The International Energy Agency (IEA) says that no new fossil fuel boilers should be sold from 2025 if the world is to achieve net-zero emissions by the middle of this century, AzVision.az reports citing BBC.

It's one of 400 steps on the road to net-zero proposed by the agency in a special report.

The sale of new petrol and diesel cars around the world would end by 2035.

The IEA says that from now, there is no place for new coal, oil or gas exploration or supplies.

The report has been welcomed as an important contribution on the road to COP26 in Glasgow, when countries will attempt to agree the measures needed to put the Paris climate agreement into practice.

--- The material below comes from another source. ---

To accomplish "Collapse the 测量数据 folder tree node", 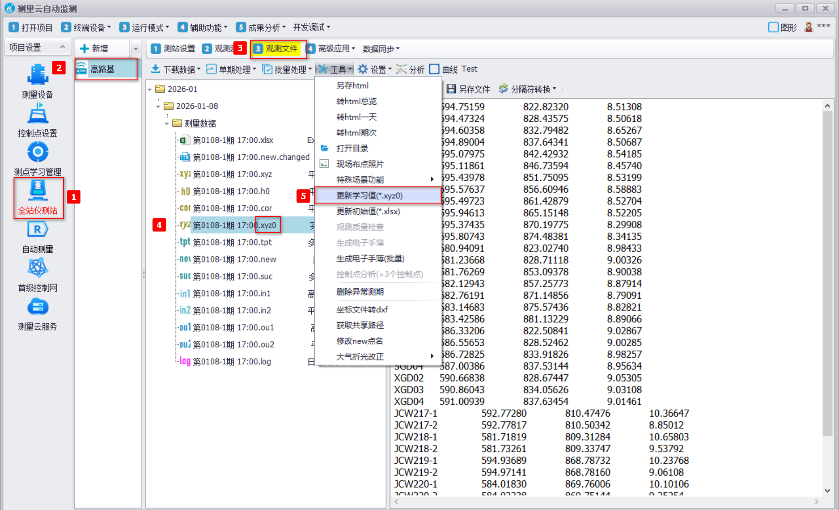I will tap(166, 124).
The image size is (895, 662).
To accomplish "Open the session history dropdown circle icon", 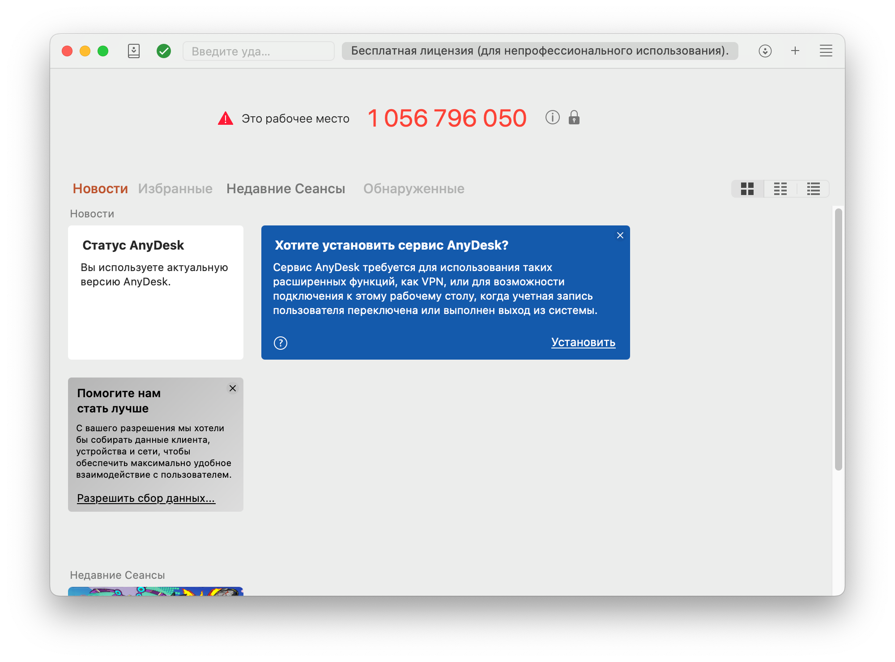I will pyautogui.click(x=765, y=51).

In that context, tackling the issue of how the world produces and consumes energy is the most critical endeavour.

The energy sector, according to the IEA, is the source of around 75% of the emissions of greenhouse gases that are driving up global temperatures.

To keep the world safe, scientists say that global heating has to be limited to 1.5C by the end of this century.

To keep close to that mark, emissions of warming gases need to drop by half by 2030, and essentially hit zero in 2050.

The IEA's new study sets out what it believes to be a realistic roadmap to achieve that aim, while at the same time creating millions of jobs and boosting economic growth.

By 2050 it envisions a global economy that is twice as big as today, with two billion extra people but with the demand for energy dropping by 8%.

The authors say their plan achieves this with no carbon offsets and a low reliance on technologies to remove carbon from the air.

Crucially, it sees no place for new supplies of coal, oil or gas.